Objectifs de développement durable

Indicateur 6.4.2 - Niveau de stress hydrique : prélèvements d’eau douce en proportion des ressources en eau douce disponibles

Le niveau de stress hydrique correspond aux prélèvements d’eau douce en proportion des ressources en eau douce disponibles, c’est-à-dire au rapport entre la quantité totale de ces dernières qui est prélevée par les principaux secteurs économiques et la quantité totale de ressources hydriques renouvelables, après prise en compte des besoins en eau de l’environnement. Cet indicateur (que l’on appelle également «intensité de prélèvement d’eau») mesure les progrès accomplis au regard de la cible 6.4 des ODD.

Cible 6.4

D’ici à 2030, faire en sorte que les ressources en eau soient utilisées beaucoup plus efficacement dans tous les secteurs et garantir la viabilité des prélèvements et de l’approvisionnement en eau douce afin de remédier à la pénurie d’eau et de réduire nettement le nombre de personnes qui manquent d’eau.

Niveau de stress hydrique: prélèvements d’eau douce en proportion des ressources en eau douce disponibles (en anglais)

Impact

Cet indicateur offre des connaissances approfondies sur l’efficacité et la durabilité de l’utilisation des ressources en eau.

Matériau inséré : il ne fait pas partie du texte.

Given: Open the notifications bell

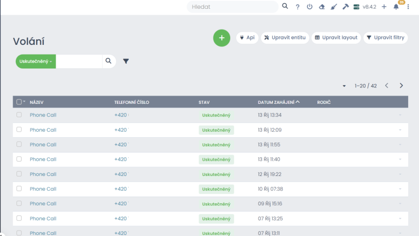Looking at the screenshot, I should [396, 7].
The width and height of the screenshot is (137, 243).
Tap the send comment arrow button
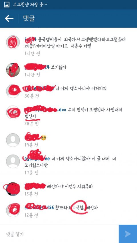[128, 234]
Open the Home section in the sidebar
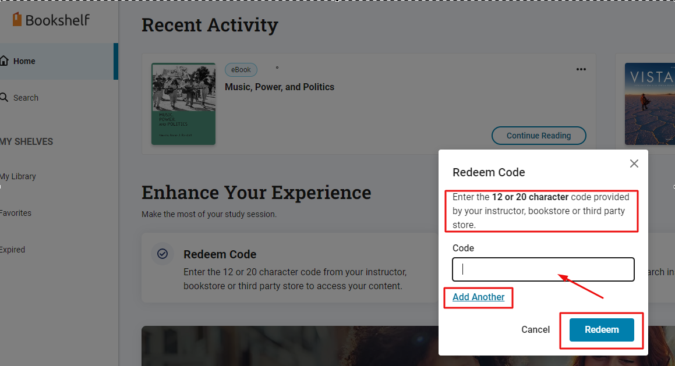 tap(24, 61)
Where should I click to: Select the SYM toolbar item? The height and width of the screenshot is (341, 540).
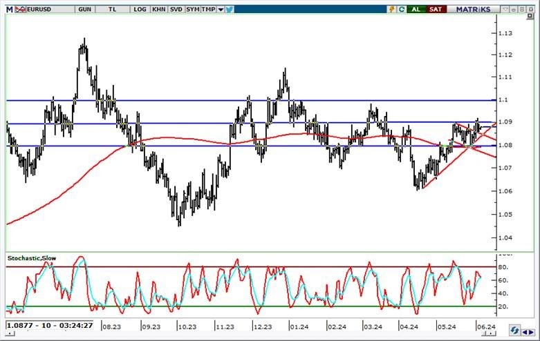pyautogui.click(x=193, y=9)
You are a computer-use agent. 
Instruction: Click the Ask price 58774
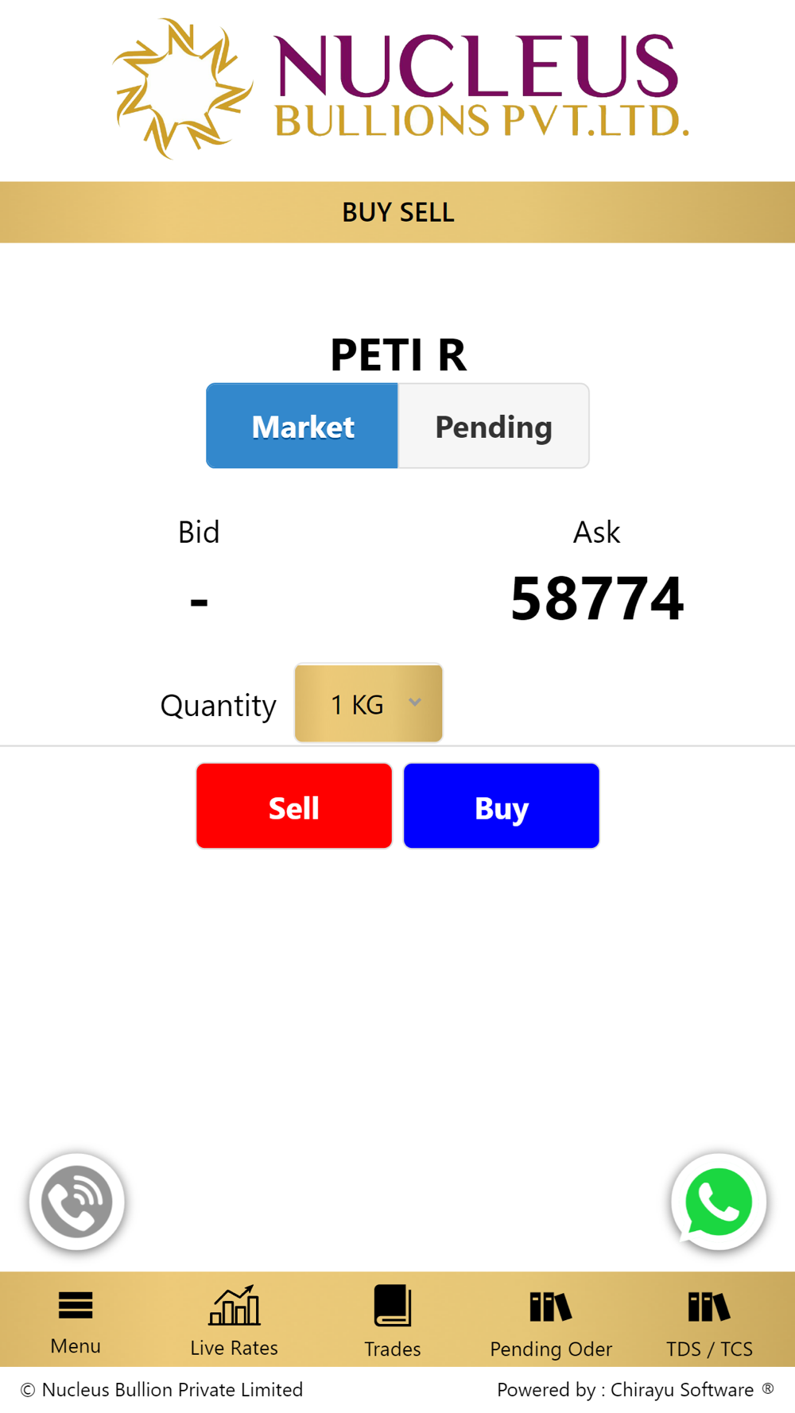(x=597, y=598)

Avec l'indicateur 6.4.1, il est essentiel pour garantir l’utilisation durable des ressources et des écosystèmes pour les générations à venir.

Résultats clés

Le stress hydrique reste alarmant dans de nombreuses régions et menace le progrès vers le développement durable.

Le stress hydrique est l’une des menaces les plus graves qui pèsent actuellement sur le développement durable. Un stress hydrique élevé, à savoir le prélèvement d’une trop grande quantité d’eau douce dans les sources naturelles par rapport à l’eau douce disponible, peut avoir des conséquences dévastatrices pour l’environnement et entraver, voire inverser, le développement économique et social. La pénurie d’eau qui en résulte, et qui tend à toucher de manière disproportionnée les personnes les plus vulnérables, pourrait entraîner le déplacement de quelque 700 millions de personnes d’ici à 2030.

Le stress hydrique touche tous les continents. Un stress hydrique élevé a de nombreuses conséquences indésirables, compromettant la durabilité des ressources naturelles et entravant le développement économique et social, ce qui tend à nuire de manière disproportionnée aux personnes les plus vulnérables.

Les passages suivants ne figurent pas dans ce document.